Сделав над собой максимальное усилие, на которое только была способна, она перекатилась на живот и попыталась ползти, но ноги бессильно разъехались, а руки подогнулись. В ребра что-то больно и резко впилось, и Анете показалось, что проткнуло её насквозь. Едва обретенное сознание снова начало медленно тускнеть, и Блага, предпринявшая вторую попытку ползти, повалилась обратно на пол. Острый укол повторился, и Анета сдавленно вскрикнула. Откинувшись на спину, она сопротивляющимися руками вцепилась в тяжелую мокрую ткань и вскоре в кармане нащупала что-то тонкое и продолговатое. Непослушными, прилипающими к пальто пальцами она отыскала автоматическую шариковую ручку.
— Воспользуйтесь этим, — сказал ей сегодня днем — или вчера, или несколько дней назад, или ей это лишь привиделось — Милослав Войтех. — Если Вам понадобится помощь. Это маячок, — передавая ручку ей, пояснил детектив. — Вы нажимаете, мне поступает звуковой сигнал.
Пытаясь укрыться от удушающе горького, густого воздуха, Анета уткнулась носом во влажный и холодный воротник пальто. Она не была уверена, что вспомнившийся ей разговор в кабинете следователя криминальной полиции состоялся на самом деле, как и не была уверена, что одеревеневшие пальцы вжали крохотную кнопку на ручке, но приложила к этому все последние силы прежде, чем снова отключилась.
========== Глава 14. ==========
— Анета! Анета, ты меня слышишь? Открой глаза! Анета!

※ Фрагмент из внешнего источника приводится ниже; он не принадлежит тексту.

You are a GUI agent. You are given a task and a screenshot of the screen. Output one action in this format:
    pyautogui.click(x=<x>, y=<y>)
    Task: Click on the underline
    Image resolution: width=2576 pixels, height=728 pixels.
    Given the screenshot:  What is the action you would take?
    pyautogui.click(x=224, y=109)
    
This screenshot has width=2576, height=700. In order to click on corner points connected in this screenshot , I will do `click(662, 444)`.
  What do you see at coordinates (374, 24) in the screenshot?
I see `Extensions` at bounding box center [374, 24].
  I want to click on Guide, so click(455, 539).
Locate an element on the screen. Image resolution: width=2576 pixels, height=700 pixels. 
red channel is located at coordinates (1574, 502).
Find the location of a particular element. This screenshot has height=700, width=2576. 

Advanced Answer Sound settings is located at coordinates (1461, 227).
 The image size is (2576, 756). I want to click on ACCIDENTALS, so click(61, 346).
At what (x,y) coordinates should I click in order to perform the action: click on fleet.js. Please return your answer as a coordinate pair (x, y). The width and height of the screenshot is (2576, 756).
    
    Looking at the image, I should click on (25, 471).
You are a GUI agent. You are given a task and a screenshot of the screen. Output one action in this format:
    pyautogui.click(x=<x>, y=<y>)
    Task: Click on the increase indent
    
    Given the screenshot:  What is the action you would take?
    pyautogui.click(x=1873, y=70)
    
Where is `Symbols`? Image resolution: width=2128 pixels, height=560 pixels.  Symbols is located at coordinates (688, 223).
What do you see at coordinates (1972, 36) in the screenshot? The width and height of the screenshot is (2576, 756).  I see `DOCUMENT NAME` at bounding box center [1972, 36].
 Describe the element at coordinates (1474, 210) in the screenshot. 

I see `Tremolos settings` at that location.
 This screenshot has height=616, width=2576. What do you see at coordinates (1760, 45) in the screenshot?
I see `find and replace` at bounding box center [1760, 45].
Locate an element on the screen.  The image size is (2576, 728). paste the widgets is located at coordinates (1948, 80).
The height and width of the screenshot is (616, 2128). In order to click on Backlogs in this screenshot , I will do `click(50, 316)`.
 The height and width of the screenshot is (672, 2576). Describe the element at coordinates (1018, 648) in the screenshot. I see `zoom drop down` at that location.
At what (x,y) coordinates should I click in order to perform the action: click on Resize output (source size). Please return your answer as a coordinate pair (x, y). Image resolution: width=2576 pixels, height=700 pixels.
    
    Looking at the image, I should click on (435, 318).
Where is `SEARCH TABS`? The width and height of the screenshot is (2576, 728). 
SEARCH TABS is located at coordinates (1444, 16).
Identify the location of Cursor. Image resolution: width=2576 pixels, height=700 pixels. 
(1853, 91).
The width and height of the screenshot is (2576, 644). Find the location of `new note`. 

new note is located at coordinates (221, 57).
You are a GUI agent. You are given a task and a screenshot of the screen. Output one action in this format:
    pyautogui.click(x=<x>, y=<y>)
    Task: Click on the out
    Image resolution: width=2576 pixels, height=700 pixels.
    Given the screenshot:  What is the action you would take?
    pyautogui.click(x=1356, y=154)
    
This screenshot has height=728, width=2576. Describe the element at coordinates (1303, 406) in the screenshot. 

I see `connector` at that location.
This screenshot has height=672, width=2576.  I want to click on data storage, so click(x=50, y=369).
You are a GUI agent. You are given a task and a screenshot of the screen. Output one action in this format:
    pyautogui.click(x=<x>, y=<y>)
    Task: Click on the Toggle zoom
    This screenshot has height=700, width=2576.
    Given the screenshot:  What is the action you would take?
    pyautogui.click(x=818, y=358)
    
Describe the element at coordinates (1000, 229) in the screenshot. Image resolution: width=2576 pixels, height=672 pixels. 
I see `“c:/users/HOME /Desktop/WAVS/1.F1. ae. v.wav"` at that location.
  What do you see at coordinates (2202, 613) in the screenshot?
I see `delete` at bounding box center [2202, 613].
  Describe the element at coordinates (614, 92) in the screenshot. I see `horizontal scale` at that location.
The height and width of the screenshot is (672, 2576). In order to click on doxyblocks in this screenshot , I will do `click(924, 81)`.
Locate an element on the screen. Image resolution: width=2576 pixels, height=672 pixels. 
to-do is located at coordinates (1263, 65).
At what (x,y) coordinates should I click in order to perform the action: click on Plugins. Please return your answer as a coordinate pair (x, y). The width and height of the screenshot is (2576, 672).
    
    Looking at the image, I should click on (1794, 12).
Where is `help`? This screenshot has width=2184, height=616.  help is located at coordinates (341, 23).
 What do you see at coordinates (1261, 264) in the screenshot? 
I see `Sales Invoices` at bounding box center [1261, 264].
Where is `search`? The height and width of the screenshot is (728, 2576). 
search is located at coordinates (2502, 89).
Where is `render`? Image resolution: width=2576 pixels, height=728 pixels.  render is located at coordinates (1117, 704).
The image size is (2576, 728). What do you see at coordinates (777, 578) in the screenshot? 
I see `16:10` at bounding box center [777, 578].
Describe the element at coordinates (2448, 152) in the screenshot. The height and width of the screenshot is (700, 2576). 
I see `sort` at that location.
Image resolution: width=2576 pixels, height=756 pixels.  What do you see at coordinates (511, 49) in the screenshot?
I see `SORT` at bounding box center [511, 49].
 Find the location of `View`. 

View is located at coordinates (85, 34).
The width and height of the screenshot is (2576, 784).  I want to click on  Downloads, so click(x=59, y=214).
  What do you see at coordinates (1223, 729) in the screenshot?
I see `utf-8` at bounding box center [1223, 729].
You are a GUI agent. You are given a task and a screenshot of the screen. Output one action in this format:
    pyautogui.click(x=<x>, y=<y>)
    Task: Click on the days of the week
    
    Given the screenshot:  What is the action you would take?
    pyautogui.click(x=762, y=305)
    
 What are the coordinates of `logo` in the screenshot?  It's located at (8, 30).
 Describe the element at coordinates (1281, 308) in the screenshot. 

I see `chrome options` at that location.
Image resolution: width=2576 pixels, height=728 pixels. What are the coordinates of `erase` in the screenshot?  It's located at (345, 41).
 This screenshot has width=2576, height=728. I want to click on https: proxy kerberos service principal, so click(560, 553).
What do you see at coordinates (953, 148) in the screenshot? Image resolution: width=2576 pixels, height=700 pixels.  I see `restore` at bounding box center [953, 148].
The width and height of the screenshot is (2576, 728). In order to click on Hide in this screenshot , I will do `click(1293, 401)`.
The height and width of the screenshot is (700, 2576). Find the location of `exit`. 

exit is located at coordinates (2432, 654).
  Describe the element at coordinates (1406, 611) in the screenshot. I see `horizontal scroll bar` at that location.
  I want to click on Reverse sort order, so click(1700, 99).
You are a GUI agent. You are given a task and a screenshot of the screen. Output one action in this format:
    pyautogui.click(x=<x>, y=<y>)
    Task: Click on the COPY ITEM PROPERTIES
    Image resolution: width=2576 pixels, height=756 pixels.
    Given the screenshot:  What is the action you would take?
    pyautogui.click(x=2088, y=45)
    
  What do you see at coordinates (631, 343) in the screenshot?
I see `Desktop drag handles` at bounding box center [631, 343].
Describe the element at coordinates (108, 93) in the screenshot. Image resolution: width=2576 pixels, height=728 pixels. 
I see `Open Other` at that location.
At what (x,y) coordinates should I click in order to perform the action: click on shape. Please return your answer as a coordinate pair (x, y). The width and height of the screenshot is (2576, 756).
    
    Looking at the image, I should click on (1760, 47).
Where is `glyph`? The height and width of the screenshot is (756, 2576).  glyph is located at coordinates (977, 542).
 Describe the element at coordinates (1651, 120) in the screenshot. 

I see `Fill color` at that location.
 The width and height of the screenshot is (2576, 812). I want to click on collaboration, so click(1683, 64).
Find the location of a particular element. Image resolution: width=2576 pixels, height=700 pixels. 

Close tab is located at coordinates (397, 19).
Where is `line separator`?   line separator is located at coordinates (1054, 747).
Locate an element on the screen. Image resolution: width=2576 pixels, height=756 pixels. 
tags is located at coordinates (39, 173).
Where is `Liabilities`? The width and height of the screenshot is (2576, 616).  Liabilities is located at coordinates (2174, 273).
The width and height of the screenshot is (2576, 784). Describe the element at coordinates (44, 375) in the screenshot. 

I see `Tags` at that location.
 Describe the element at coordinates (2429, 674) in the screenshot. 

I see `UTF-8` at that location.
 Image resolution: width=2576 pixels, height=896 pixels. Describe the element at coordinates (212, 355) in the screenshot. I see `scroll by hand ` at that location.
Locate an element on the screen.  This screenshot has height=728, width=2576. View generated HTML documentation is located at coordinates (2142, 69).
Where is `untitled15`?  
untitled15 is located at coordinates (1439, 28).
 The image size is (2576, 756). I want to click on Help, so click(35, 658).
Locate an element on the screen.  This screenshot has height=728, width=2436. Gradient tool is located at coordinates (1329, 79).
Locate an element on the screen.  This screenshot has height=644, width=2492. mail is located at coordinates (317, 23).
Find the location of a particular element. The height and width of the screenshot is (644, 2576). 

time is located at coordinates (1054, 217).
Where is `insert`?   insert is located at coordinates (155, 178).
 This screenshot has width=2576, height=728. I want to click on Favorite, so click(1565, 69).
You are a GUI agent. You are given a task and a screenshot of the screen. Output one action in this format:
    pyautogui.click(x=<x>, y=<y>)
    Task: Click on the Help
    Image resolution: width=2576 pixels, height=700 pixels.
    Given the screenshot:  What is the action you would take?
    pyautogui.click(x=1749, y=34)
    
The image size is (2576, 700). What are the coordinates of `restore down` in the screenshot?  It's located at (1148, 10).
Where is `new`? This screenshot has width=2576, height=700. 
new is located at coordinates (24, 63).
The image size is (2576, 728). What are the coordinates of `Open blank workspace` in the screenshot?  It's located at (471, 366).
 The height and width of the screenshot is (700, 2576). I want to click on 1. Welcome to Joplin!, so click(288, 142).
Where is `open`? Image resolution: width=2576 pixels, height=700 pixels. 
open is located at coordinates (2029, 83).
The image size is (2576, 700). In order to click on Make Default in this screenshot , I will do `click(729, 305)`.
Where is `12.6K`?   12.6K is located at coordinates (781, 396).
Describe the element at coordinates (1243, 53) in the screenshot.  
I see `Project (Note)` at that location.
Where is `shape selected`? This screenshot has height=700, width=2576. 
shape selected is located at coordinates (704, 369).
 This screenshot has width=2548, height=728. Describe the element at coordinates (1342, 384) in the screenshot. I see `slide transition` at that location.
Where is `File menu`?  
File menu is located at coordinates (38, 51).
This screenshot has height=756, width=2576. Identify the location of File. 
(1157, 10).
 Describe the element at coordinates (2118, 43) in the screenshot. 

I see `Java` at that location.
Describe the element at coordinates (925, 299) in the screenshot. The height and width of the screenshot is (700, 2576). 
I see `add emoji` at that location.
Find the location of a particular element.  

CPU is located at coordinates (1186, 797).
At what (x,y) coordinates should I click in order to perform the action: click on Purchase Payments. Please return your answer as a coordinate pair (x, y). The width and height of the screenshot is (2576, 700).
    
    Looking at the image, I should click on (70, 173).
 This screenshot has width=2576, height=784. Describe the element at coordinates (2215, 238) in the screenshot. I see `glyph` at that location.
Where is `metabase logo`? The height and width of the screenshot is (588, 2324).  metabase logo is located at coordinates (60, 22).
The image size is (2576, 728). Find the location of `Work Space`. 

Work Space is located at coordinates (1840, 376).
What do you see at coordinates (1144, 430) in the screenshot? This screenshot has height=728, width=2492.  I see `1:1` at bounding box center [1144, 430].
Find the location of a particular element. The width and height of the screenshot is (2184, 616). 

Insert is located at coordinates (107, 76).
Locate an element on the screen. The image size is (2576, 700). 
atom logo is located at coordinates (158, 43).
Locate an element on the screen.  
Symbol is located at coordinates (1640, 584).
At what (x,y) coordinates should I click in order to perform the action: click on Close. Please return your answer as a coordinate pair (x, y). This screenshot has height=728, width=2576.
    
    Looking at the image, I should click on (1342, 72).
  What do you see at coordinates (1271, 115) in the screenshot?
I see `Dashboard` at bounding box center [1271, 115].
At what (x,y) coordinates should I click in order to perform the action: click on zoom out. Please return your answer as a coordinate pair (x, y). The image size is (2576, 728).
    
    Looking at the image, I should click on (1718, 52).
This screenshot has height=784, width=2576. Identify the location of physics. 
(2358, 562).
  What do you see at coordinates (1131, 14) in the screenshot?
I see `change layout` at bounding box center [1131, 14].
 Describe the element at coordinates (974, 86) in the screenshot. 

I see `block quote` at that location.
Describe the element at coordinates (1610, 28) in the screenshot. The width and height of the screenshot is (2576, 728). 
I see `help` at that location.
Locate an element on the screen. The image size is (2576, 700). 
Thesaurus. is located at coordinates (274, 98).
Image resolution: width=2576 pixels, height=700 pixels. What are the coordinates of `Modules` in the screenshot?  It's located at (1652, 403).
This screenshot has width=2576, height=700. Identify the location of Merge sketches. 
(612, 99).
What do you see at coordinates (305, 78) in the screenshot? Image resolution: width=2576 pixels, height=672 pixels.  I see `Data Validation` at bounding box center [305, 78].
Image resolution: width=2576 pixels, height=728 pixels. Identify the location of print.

Надрывный крик Милослава Войтеха выхватил её из сна, и она резко села в кровати. Так она просыпалась почти каждую ночь последние две недели. Её пробуждало объемное, цельное, удушливо горькое, жесткое и холодное на ощупь воспоминание. Она чувствовала под затылком крепкую ладонь детектива, слышала над собой его взволнованный голос, помнила, как он наклонялся, прислушиваясь к её прерывистому, слабому дыханию, ощущала, как он встряхивал её, пытаясь привести в сознание. Ей отчетливо помнилось головокружительное ощущение невесомости, стремительного полёта, когда Войтех подхватил её на руки; помнилось, как тяжело и бесконтрольно повисло её тело, как на сгибе его локтя бессильно запрокинулась её голова. Анета помнила, как отвлеченно удивилась тому, что не в состоянии пошевелиться или поднять веки, хоть внятно слышала и даже понимала, что детектив ей говорил и что делал.